Much of the High Weald, the central part, is designated as the High Weald Area of Outstanding Natural Beauty. Its landscape is described as one of rolling hills, studded with sandstone outcrops and cut by streams to form steep-sided ravines (called gills); small irregular-shaped fields and patches of heathland, abundant woodlands; scattered farmsteads and sunken lanes and paths.[3] Ashdown Forest, an extensive area of heathland and woodland occupying the highest sandy ridge-top at the centre of the High Weald, is a former royal deer-hunting forest created by the Normans and said to be the largest remaining part of Andredesweald.[4]
The county tops of both Surrey and Sussex are in the High Weald, namely Leith Hill and Black Down respectively.
There are centres of settlement, the largest of which are Horsham, Burgess Hill, East Grinstead, Haywards Heath, Tonbridge, Tunbridge Wells, Crowborough; and the area along the coast from Hastings and Bexhill-on-Sea to Rye and Hythe.
The Low Weald, the periphery of the Weald, is shown as darker green on the map (9),[5] and has an entirely different character. It is in effect the eroded outer edges of the High Weald, revealing a mixture of sandstone outcrops within the underlying clay. As a result, the landscape is of wide and low-lying clay vales with small woodlands ("shaws") and fields. There is a great deal of surface water: ponds and many meandering streams.
Some areas, such as the flat plain around Crawley, have been utilised for urban use: here are Gatwick Airport and its related developments and the Horley-Crawley commuter settlements. Otherwise the Low Weald retains its historic settlement pattern, where the villages and small towns occupy harder outcrops of rocks. There are no large towns on the Low Weald, although Ashford and Reigate lie immediately on the northern edge. Settlements tend to be small and linear, because of its original wooded nature and heavy clay soils.[6]

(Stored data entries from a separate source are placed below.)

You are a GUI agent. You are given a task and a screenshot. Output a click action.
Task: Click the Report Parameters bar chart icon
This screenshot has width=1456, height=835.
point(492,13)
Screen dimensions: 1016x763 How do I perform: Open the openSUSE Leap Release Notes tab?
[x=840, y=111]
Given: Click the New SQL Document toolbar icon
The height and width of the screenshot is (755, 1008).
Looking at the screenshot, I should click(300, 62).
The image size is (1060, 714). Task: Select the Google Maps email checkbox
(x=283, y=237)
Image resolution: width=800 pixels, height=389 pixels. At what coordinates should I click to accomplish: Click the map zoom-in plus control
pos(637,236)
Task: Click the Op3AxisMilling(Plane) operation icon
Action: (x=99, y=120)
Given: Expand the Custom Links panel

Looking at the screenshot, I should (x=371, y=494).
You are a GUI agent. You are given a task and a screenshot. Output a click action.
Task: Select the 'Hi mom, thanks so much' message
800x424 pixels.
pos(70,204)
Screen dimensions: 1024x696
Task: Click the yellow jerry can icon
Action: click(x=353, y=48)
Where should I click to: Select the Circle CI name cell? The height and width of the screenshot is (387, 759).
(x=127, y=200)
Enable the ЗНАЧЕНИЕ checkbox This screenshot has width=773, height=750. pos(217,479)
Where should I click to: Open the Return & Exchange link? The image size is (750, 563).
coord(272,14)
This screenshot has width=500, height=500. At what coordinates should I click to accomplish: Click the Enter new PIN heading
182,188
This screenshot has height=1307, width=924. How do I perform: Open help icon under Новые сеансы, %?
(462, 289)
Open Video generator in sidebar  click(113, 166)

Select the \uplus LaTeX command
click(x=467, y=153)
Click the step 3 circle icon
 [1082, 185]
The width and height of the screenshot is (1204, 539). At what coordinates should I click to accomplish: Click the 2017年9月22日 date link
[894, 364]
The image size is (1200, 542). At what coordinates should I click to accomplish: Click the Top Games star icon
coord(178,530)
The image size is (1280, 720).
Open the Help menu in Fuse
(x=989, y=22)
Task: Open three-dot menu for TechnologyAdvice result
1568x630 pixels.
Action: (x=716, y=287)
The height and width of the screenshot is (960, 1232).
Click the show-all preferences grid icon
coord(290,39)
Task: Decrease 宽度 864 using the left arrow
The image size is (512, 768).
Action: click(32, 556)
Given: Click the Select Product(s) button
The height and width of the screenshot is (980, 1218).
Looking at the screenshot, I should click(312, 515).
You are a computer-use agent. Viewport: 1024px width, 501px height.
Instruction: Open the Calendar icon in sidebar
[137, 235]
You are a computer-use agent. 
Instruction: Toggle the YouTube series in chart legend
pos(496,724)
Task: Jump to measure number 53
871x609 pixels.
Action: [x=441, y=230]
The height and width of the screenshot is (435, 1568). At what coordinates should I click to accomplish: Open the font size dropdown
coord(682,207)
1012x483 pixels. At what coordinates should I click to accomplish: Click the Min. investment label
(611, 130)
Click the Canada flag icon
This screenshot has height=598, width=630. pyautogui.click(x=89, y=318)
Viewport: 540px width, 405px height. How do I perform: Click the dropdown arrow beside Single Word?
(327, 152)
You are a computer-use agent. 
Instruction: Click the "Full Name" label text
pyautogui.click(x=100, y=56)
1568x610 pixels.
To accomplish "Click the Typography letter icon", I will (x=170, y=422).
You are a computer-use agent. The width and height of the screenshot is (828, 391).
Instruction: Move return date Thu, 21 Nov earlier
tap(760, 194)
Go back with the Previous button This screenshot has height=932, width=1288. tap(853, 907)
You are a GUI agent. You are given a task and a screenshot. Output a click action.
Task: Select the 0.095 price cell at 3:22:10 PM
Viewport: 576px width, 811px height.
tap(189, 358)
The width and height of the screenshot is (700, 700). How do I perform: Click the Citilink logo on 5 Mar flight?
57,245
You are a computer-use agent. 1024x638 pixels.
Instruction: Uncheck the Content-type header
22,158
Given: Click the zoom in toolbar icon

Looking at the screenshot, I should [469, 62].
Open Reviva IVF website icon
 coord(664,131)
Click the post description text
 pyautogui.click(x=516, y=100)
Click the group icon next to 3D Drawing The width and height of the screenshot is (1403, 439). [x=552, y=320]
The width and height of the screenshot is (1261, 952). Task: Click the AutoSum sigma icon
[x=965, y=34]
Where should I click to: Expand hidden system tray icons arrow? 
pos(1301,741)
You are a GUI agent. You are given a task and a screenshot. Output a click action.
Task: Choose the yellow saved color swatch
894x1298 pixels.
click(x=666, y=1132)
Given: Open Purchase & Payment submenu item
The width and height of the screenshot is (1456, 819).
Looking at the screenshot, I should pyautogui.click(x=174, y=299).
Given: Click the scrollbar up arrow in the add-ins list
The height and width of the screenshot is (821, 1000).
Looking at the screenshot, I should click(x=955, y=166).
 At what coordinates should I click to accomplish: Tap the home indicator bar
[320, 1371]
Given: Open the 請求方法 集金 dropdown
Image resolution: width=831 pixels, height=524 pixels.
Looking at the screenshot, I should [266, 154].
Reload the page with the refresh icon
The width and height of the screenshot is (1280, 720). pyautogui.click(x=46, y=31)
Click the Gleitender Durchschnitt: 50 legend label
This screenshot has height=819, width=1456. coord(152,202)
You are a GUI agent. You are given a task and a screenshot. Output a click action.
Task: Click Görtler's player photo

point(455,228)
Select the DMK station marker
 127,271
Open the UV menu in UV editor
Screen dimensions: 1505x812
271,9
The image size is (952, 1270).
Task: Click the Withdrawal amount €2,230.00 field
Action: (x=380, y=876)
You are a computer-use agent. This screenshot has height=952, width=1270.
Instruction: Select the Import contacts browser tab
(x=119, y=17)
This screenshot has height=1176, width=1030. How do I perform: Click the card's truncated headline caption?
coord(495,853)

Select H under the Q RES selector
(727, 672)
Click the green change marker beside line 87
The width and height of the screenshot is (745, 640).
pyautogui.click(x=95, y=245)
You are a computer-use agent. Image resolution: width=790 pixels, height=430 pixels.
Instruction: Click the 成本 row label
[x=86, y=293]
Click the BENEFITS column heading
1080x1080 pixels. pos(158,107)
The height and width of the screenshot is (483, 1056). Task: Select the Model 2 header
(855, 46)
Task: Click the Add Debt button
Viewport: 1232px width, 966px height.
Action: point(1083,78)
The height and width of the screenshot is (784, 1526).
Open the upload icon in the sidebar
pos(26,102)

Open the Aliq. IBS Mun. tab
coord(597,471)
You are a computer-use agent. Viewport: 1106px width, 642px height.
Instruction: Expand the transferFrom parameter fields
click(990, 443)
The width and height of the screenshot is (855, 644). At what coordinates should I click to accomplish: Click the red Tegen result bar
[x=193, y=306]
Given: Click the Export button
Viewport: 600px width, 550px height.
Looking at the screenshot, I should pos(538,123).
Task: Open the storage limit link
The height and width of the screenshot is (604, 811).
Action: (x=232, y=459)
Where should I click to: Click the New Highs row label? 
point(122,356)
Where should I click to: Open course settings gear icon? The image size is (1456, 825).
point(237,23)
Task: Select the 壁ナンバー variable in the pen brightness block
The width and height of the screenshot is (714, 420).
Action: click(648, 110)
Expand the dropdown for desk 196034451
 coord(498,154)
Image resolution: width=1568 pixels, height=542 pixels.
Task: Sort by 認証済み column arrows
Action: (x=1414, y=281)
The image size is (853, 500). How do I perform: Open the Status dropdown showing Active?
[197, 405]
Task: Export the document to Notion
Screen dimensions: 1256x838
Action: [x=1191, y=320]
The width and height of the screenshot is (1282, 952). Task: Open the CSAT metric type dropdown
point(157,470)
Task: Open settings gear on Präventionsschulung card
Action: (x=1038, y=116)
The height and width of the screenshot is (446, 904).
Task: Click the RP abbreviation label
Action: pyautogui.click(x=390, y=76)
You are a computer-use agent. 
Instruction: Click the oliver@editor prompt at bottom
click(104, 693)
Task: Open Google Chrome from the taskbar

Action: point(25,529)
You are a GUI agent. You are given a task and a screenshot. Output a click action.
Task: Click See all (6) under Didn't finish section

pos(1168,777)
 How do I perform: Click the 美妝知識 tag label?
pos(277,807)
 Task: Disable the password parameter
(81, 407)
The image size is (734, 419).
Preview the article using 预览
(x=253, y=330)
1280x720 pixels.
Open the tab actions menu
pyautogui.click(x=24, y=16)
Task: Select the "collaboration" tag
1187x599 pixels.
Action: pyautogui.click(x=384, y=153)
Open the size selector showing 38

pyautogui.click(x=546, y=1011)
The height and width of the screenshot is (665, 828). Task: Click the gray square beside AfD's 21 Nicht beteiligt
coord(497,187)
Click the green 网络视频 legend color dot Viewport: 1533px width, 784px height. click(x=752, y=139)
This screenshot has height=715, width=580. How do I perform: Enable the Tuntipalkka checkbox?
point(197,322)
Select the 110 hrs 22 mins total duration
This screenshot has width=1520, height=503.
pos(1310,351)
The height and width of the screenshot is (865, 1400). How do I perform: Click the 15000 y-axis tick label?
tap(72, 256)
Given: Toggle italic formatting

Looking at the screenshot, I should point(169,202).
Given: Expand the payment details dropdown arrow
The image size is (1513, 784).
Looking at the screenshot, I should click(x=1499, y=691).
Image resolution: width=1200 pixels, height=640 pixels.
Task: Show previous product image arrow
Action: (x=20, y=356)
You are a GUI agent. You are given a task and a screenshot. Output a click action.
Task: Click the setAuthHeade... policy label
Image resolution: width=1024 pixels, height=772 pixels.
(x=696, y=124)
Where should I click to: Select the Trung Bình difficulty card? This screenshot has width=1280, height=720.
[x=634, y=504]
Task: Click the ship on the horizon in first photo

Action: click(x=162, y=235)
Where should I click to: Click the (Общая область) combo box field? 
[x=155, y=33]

The Weald is drained by many streams radiating from it, the majority being tributaries of the surrounding major rivers: particularly of the Mole, Medway, Stour, Rother, Cuckmere, Ouse, Adur and Arun. Many of those streams provided power to watermills, blast furnaces and hammers which once operated the iron industry and cloth mills.
Geology
The Weald is the eroded remains of a geological structure, an anticline, a dome of layered Lower Cretaceous rocks cut through by weathering to expose the layers as sandstone ridges and clay valleys. The oldest rocks exposed at the centre of the anticline are correlated with the Purbeck Beds of the Upper Jurassic. Above these, the Cretaceous rocks, include the Wealden Group of alternating sands and clays - the Ashdown Sand, Wadhurst Clay, Tunbridge Wells Sand (collectively known as the Hastings Beds) and the Weald Clay. The Wealden Group is overlain by the Lower Greensand and the Gault Formation, consisting of the Gault Clay and the Upper Greensand.[7]
The rocks of the central part of the anticline include hard sandstones, and these form hills now called the High Weald. The peripheral areas are mostly of softer sandstones and clays and form a gentler rolling landscape, the Low Weald. The Weald-Artois Anticline continues some 40 miles further south-eastwards under the Straits of Dover, and includes the Boulonnais of France.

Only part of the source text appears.